(PAGE EXCERPT Opens)
Thanks Ernie great post and pics, Logan sure is getting big time flies... Jim.


----------



## Dido (Jan 10, 2011)

Really nice pictures only can see them in a zoo
here in germany. One day I will have time to fly to florida. 

Will visit Texas this month.


----------



## cnycharles (Jan 10, 2011)

very cool, thank you for sharing


----------



## Kevin (Jan 10, 2011)

Very cool, Ernie. Thanks.


----------



## Ernie (Jan 16, 2011)

SlipperFan said:


> I heard that the recent cold wave in Florida has been devastating to the Manatees.



On the news, Sea World assisted a manatee with "cold stress" earlier this week. They said that's only the second time this year. Probably more outside their domain.


----------



## lindafrog (Jan 16, 2011)

Thanks for the update-- in a month we hope to be in the area ... Is Blue Springs State Park the best place to see these amazing creatures?


----------



## Ernie (Jan 16, 2011)

lindafrog said:


> Thanks for the update-- in a month we hope to be in the area ... Is Blue Springs State Park the best place to see these amazing creatures?



IMO, yes. There are several places, but Blue Spring is my favorite so far. Homossassa Spring is pretty good too and they have a zoo sorta of other FL beasts you might not see otherwise. 

BS is probably the fastest & easiest one to get to from Orlando too. And for $6 for a car load, can't be beat. Take a picnic lunch (or they have burgers, hot dogs, philly steaks on site- didn't try). 

Regardless of where you choose, go the morning after a cool evening (cool being maybe 45 or cooler). This drives them to the spring and guarantees sightings. On a warm day following a warm night, you might not see any at the springs because they diffuse back out into the main rivers for grub.


----------



## Ernie (Feb 16, 2011)

lindafrog said:


> Thanks for the update-- in a month we hope to be in the area ... Is Blue Springs State Park the best place to see these amazing creatures?



Linda, were you able to spare some time to see the sea cows somewhere???


----------
(PAGE EXCERPT Closes)
(DATA EXTRACT Opens)
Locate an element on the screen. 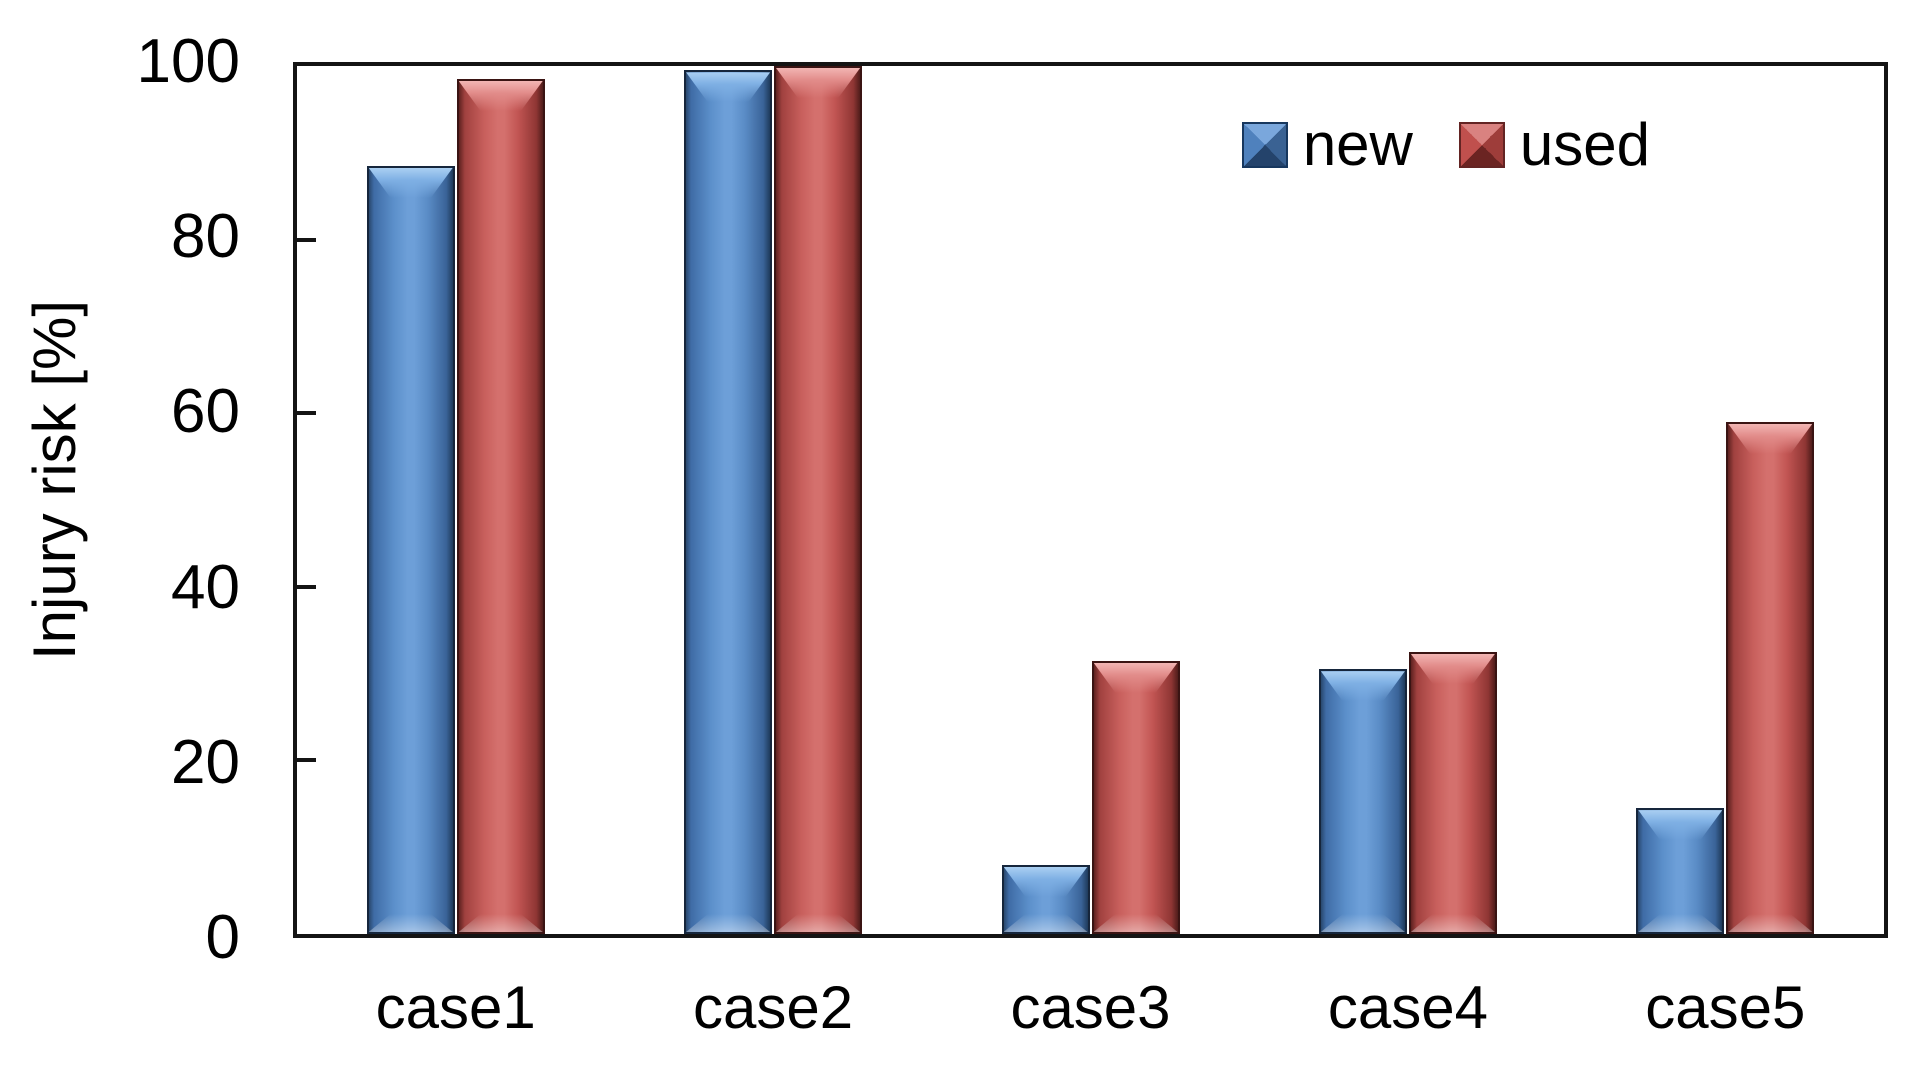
(DATA EXTRACT Closes)
• [WHAT YOU NEED TO DO]
1) Decide whether each statement agrees with the forum thread on Florida manatees, and back each yes or no with the deciding words quoted from the thread.
(a) Ernie names Blue Spring as his favorite place so far.
(b) Entry at Blue Spring costs $6 per person.
(c) Sea World reported that assisting a manatee with cold stress was the first such case that year.
2) List every distinct name that appears in a post header (a line beginning with ##) in the manatee thread, giving each name once.
The material has no connection to the forum thread on Florida manatees.

• [ANSWER SECTION]
1)
(a) Yes: "Blue Spring is my favorite so far."
(b) No: "And for $6 for a car load, can't be beat."
(c) No: "They said that's only the second time this year."

2) Dido, cnycharles, Kevin, Ernie, lindafrog